Joining tables from two different postgresql

Hi,

I am a new user of Knime and still learning so I thank you in advance for your patience.

I understand this topic has been discussed before here: Different database connections not supported

I am brining this up again as I still don’t understand how to join using streaming. Would it be possible to provide step by step example or a workflow to help me. Here is what I think needs to happen:

1-Install streaming node (not clear on how but I will do my due diligence here)
2-Set it up with the connector (I think I understand how to do this)
3-Pass the results from the streaming node to join for both sources (I think I understand how to do this)
4-Save the resulting table (which will still be pretty large, not sure if it needs to be saved on disk or I can view the results using DB Reader)
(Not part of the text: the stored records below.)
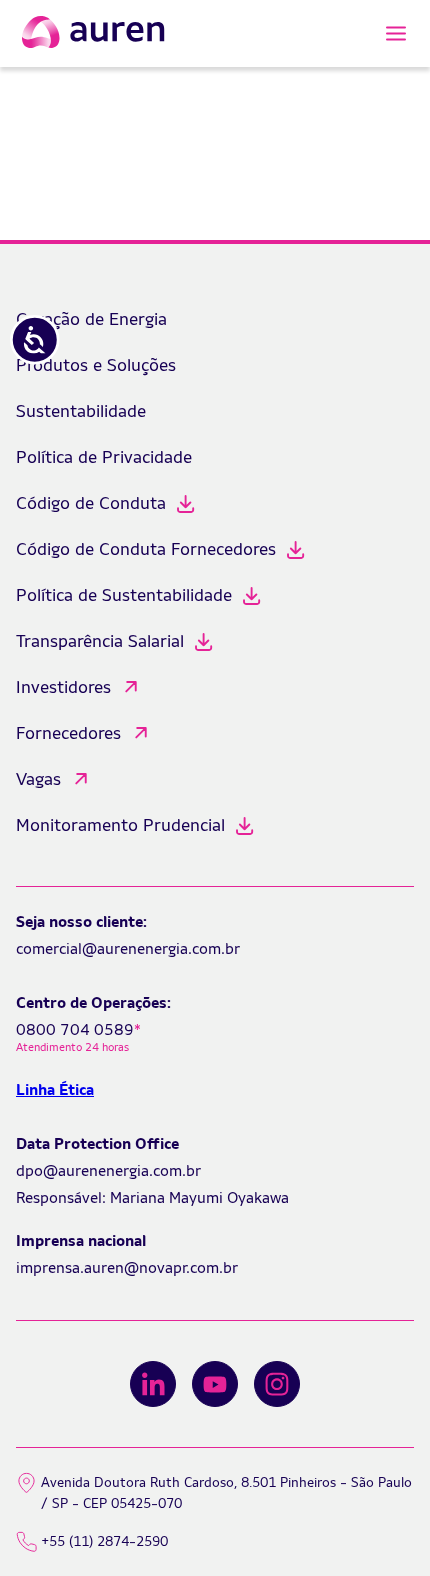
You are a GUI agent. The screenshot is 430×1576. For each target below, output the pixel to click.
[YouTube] (215, 1384)
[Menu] (396, 33)
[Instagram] (277, 1384)
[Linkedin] (153, 1384)
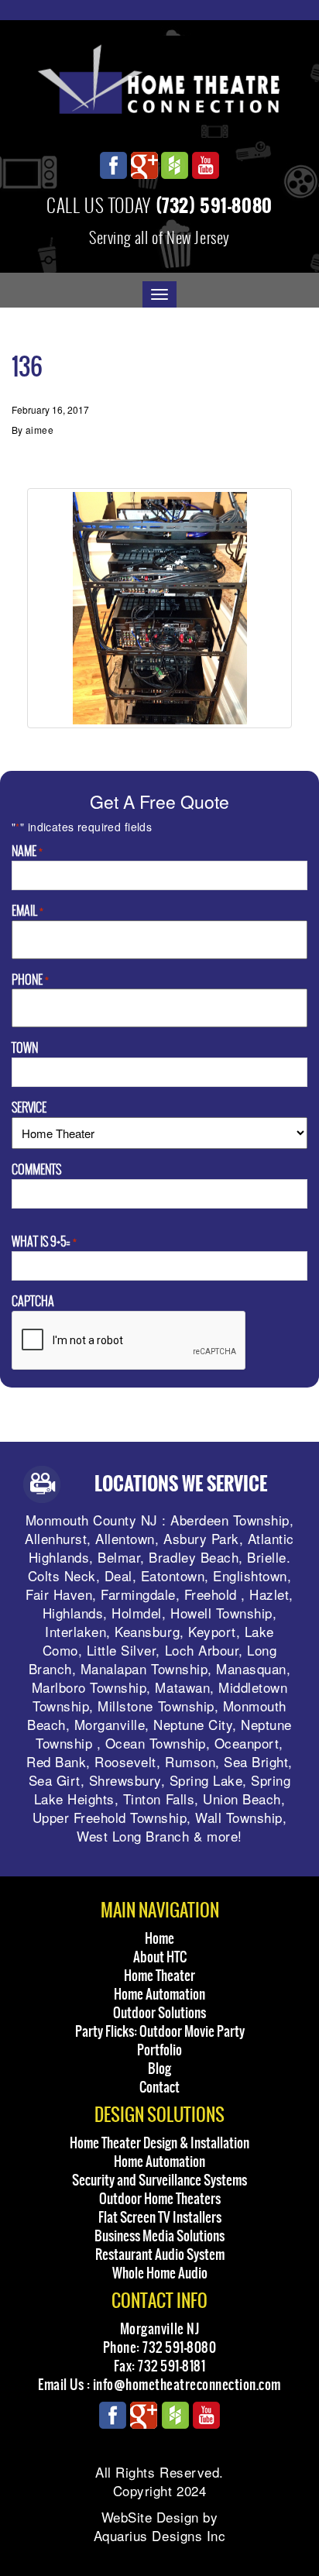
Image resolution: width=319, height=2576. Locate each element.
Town (25, 1048)
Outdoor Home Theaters (160, 2199)
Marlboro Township (89, 1687)
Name (27, 851)
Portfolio (159, 2050)
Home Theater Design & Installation (159, 2143)
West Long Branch (133, 1835)
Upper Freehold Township (110, 1817)
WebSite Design (150, 2516)
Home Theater (159, 1976)
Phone (30, 980)
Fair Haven (59, 1594)
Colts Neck (62, 1575)
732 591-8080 (179, 2347)
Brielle (266, 1557)
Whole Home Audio (160, 2273)
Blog (159, 2068)
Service (29, 1107)
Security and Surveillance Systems (159, 2180)
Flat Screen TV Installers (159, 2217)
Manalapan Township (144, 1668)
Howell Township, (223, 1612)
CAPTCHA (33, 1301)
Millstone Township (156, 1705)
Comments (36, 1169)
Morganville (110, 1724)
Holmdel (136, 1612)
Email (27, 911)
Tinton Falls (158, 1798)
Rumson (190, 1761)
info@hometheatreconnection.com (187, 2385)
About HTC (160, 1957)
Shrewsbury (125, 1780)
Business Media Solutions (159, 2236)
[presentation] (129, 1341)
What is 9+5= (44, 1241)
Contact (159, 2087)
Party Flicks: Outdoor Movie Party (160, 2031)
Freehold (210, 1594)
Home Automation (159, 1994)
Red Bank (56, 1761)
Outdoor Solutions (159, 2013)
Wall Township (239, 1817)
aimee (39, 429)
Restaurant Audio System (160, 2254)
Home (159, 1938)
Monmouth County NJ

The two tables are on the same database. The join is based on key which exists in both table. What I would like to do is simple, connect the two tables so I can append information from one to the other.

The data sets are pretty large in both tables. One has about 5M rows and the other one has about 7M rows.

Some additional context: I will need to perform few additional joins based on the results from the first join to pick all the information required for an analysis.

Thanks,
Bilal

@bilallodhi welcome to the KNIME forum.

Question is what does that mean. If you can access them both by the same DB connector you might just use the DB Joiner – KNIME Community Hub node which in effect will create a SQL view. You can combine several DB (database) nodes so that the operation will be done on the database.

I do not think that a join using streaming is possible since the machine would not know which other possible values would be there. But that might depend on your actual data and what kind of databases we are talking about. Performance might also be influenced by things like indices (if they are being used).

In general it most often does make sense to do the larger database tasks on the DB. With big data operations my experience is that sometimes it can make sense to use temporary tables and do more complex operations in steps - while other databases (think Oracle) might have the option to optimise (nested) queries by themselves.

I think you might have to provide us with some more informations and maybe also talk to someone in or organisation who would know about performance tweaking in your database system.

If 5 or 7 million lines are large very much depends on the nature of the data :slight_smile: just considering the number of lines a strong machine might be able to do that with a KNIME installation :slight_smile: - depending on the complexity of the join.

Another thing to think about might be to do it in chunks and store the intermediate results (on a local machine Parquet would be a format that would be able to easily append intermediate results - also on a big data system). That again very much depends on the scenario.

4 Likes

This is what I am doing. You can see I used DB joiner and warning that I get is “Different database connection is not supported”

Both these table are on the same database. They hold different information and joined on a key. When I try to join it gives me the message above.

So I believe its not an issue of performance but an issue of Knime which I am not using correctly to join the tables.

Hi @bilallodhi -

Do you see the same behavior if you connect the same PostgreSQL Connector to each of the DB Table Selector nodes?

2022-12-06 15_27_09-KNIME Analytics Platform

This would be best practice anyway, so that you don’t open more connections than needed to the database.

3 Likes

This solves the problem. I did not realize that you could connect multiple table selector to the same connector. Thank you for answering my question!

2 Likes

Excellent! Glad it was an easy fix :slight_smile:

1 Like

This topic was automatically closed 7 days after the last reply. New replies are no longer allowed.